Napastnik Lecha Poznań podkreśla wagę wygranej nad Wartą Poznań. "Wracamy niezwykle szczęśliwi"
Lech Poznań nie zachwycił w derbowym spotkaniu z Wartą, ale ostatecznie wygrał 2:1. Napastnik "Kolejorza", Aron Johannsson, podkreśla, że dla niego najważniejszy jest końcowy wynik.
W ostatnich tygodniach nad wicemistrzami Polski oraz Dariuszem Żurawiem zawisły czarne chmury. Lech miał gonić ligową czołówkę, a tymczasem tracił kolejne punkty. Niewiele brakowało, aby zwycięstwo uciekło "Kolejorzowi" również w piątek.
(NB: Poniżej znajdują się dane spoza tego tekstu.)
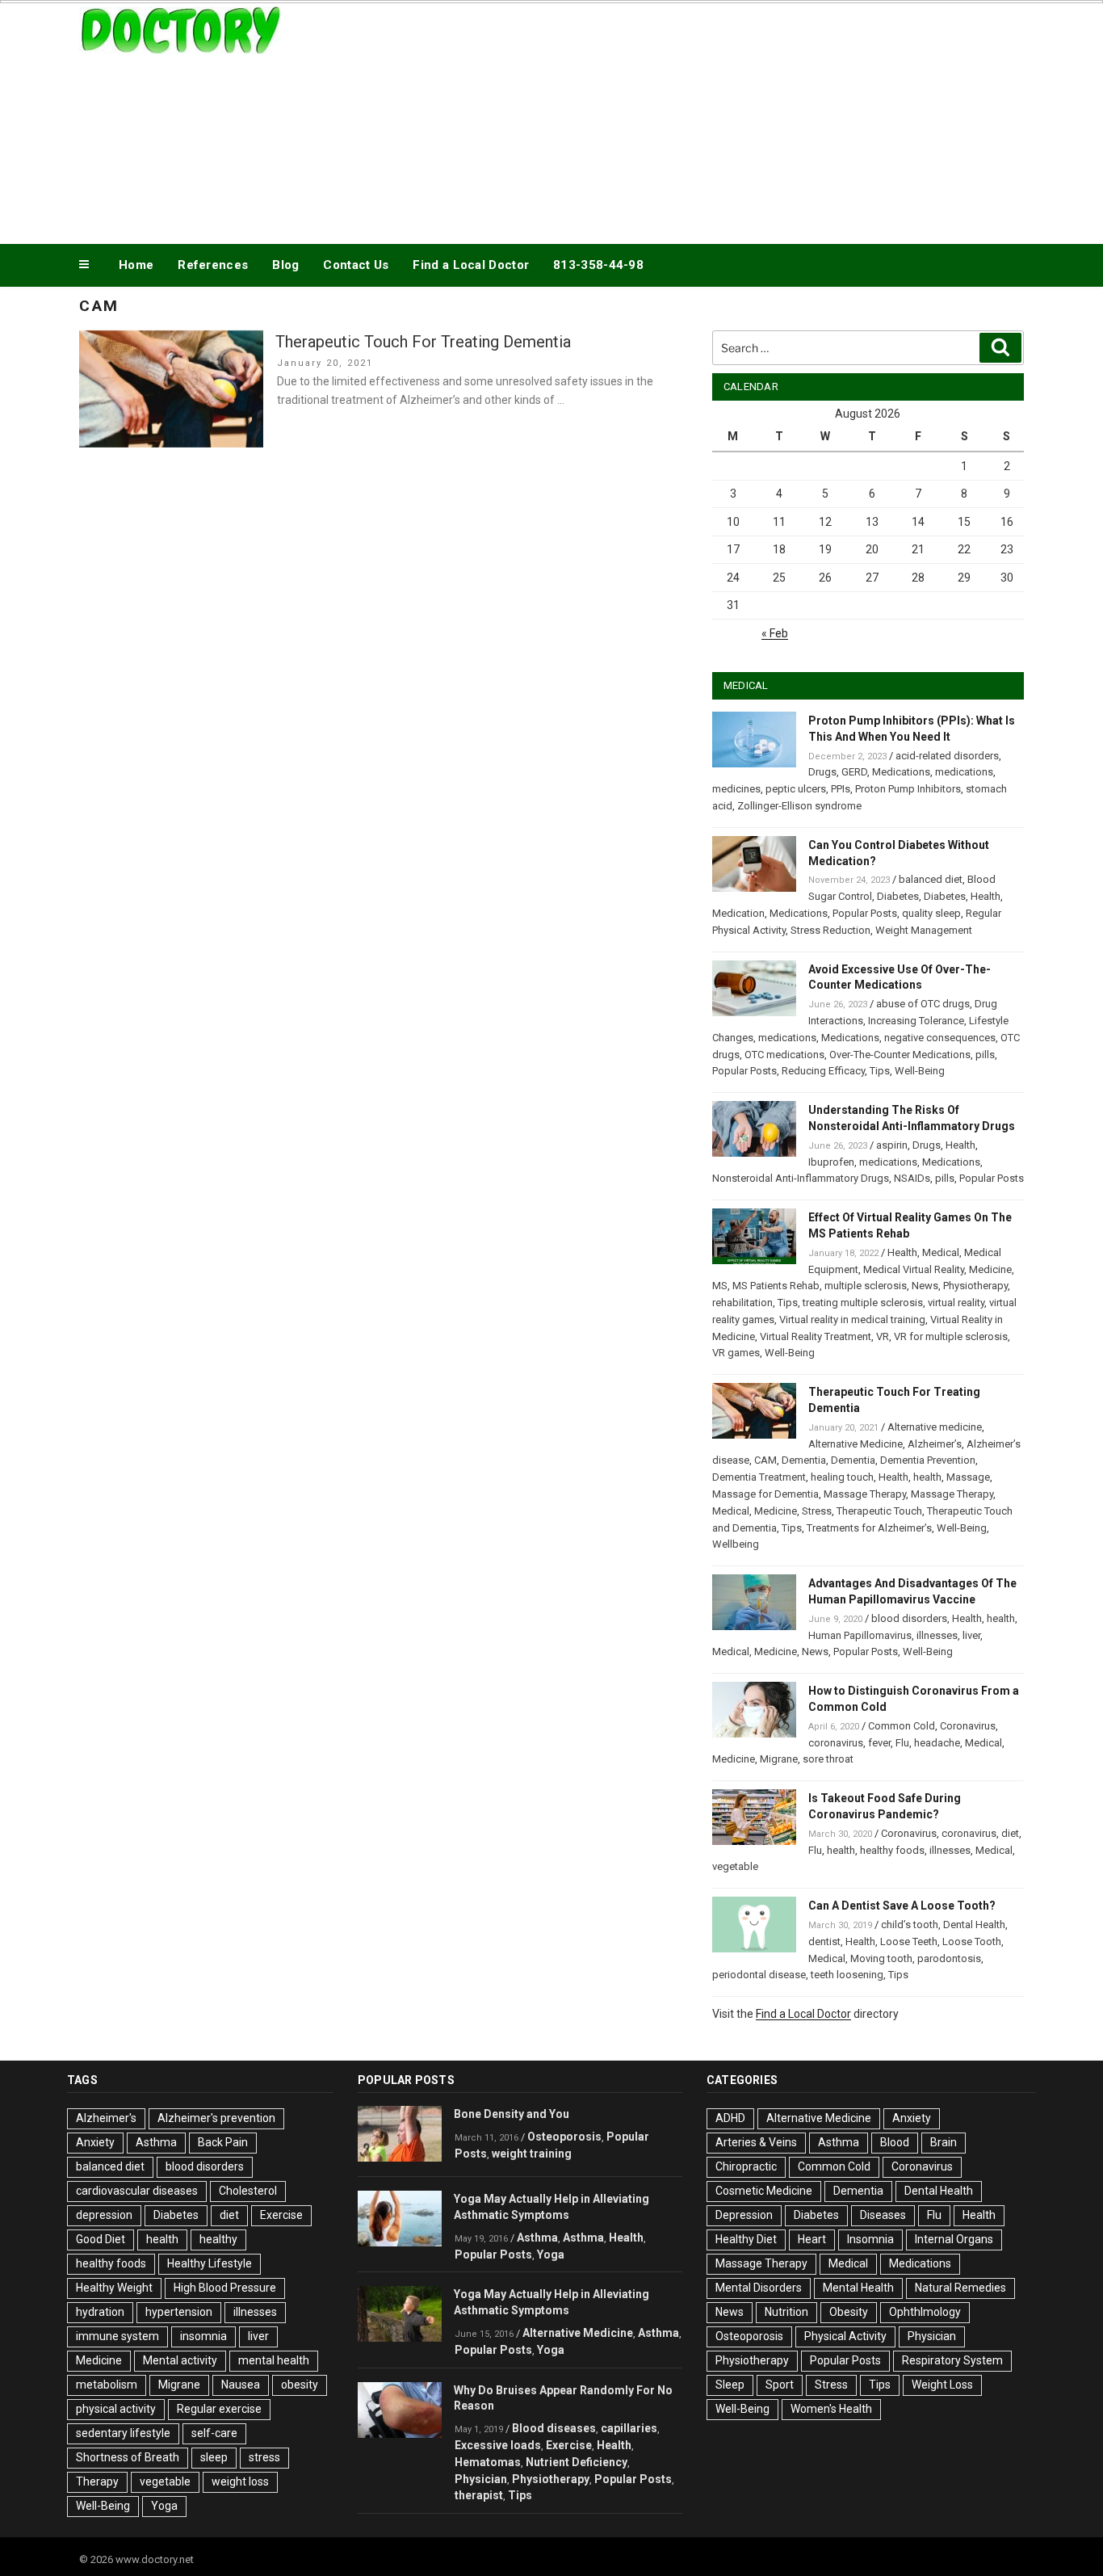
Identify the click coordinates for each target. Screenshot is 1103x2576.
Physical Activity (845, 2336)
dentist (824, 1941)
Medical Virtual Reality (913, 1269)
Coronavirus (968, 1726)
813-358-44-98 (598, 265)
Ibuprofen (831, 1162)
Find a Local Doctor (471, 265)
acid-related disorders (947, 756)
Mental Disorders (758, 2287)
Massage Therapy (865, 1494)
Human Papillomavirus (860, 1635)
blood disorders (909, 1618)
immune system (117, 2336)
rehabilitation (742, 1302)
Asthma (156, 2142)
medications (964, 772)
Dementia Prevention (927, 1460)
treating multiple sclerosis (863, 1302)
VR (882, 1336)
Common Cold (901, 1726)
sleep (214, 2457)
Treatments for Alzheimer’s (869, 1528)
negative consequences (940, 1038)
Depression (744, 2214)
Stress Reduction (830, 930)
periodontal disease (759, 1975)
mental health (273, 2360)
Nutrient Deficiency (576, 2462)
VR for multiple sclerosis (951, 1336)
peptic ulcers (795, 789)
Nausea (240, 2384)
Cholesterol (248, 2190)
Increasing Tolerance (916, 1021)
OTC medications (784, 1054)
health (927, 1477)
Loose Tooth (971, 1941)
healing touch (842, 1477)
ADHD (730, 2118)
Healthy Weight (114, 2287)
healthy (218, 2239)
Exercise (281, 2214)
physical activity (116, 2408)
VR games (736, 1353)
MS (720, 1286)
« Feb (774, 633)
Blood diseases (554, 2428)
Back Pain (223, 2142)
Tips (880, 1071)
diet (1010, 1833)
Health (985, 896)
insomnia (203, 2336)
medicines (736, 789)
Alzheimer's (106, 2118)
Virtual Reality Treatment (815, 1336)
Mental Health (858, 2287)
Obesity (848, 2311)
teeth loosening (847, 1975)
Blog (285, 265)
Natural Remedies (960, 2287)
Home (136, 265)
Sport (779, 2384)
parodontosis (949, 1958)
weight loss (240, 2481)
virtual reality (956, 1302)
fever (879, 1743)
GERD (854, 772)
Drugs (822, 772)
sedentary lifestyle (123, 2433)
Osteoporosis (564, 2136)
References (213, 265)
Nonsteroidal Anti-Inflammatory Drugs (800, 1178)
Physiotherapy (975, 1286)
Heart (812, 2239)
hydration (100, 2311)
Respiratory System (952, 2360)
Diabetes (898, 896)
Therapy (97, 2481)
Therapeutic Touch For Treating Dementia (423, 341)
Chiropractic (746, 2166)
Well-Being (920, 1071)
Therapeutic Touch (879, 1511)
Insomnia (870, 2239)
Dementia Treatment (759, 1477)
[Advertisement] (714, 119)
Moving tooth (881, 1958)
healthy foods (892, 1850)
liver (971, 1635)
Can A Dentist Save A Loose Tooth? (902, 1905)
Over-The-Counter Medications (900, 1054)
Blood (894, 2142)
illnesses (937, 1635)
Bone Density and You (511, 2113)
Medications (901, 772)
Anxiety (95, 2142)
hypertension (178, 2311)
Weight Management (923, 930)
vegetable (735, 1866)
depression (104, 2214)
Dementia (804, 1460)
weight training (532, 2153)
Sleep (729, 2384)
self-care (214, 2433)
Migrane (779, 1759)
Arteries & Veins (756, 2142)
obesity (299, 2384)
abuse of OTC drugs (923, 1004)
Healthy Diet (746, 2239)
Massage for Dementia (765, 1494)
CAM (765, 1460)
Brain (943, 2142)
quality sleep (931, 913)
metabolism (106, 2384)
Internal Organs (954, 2239)
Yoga (164, 2505)
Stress (817, 1511)
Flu (902, 1743)
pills (985, 1054)
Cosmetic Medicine (763, 2190)
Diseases (883, 2214)
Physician (481, 2479)
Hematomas (488, 2462)
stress (264, 2457)
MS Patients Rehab (776, 1286)
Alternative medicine (934, 1427)
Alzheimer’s (935, 1444)
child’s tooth (909, 1924)
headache (937, 1743)
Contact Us (355, 265)
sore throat (828, 1759)
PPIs (840, 789)
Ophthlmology (925, 2311)
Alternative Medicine (855, 1444)
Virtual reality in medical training (852, 1319)
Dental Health (974, 1924)
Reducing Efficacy (823, 1071)
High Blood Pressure (225, 2287)
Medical (940, 1252)
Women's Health (831, 2408)
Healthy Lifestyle (209, 2263)
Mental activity (180, 2360)
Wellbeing (735, 1544)
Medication (738, 913)
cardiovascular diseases (137, 2190)
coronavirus (835, 1743)
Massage (968, 1477)
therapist (479, 2495)
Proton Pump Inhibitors (908, 789)
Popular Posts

Sygnał do odrabiania strat da w 80. minucie Aron Johannsson, który strzelił drugiego gola w drugim meczu w nowych barwach. Amerykanin cieszy się, że jego drużynie udało się odwrócić losy spotkania.
- Może nie był to zbyt piękny mecz w naszym wykonaniu, ale najważniejsze w piłce nożnej są zwycięstwa i zdobywane dzięki nim punkty. Przyjechaliśmy tutaj, żeby zdobyć trzy i po końcowym gwizdku możemy sobie właśnie tyle "oczek" w tabeli dopisać - tylko to się w tym momencie liczy, dlatego wracamy do Poznania niezwykle szczęśliwi - podkreślił napastnik w rozmowie z oficjalną stroną Lecha.
- Pokazaliśmy w tym spotkaniu charakter, dążyliśmy do zwycięstwa za wszelką cenę i do samego końca, dlatego jestem z postawy naszej drużyny bardzo dumny - dodał 30-latek.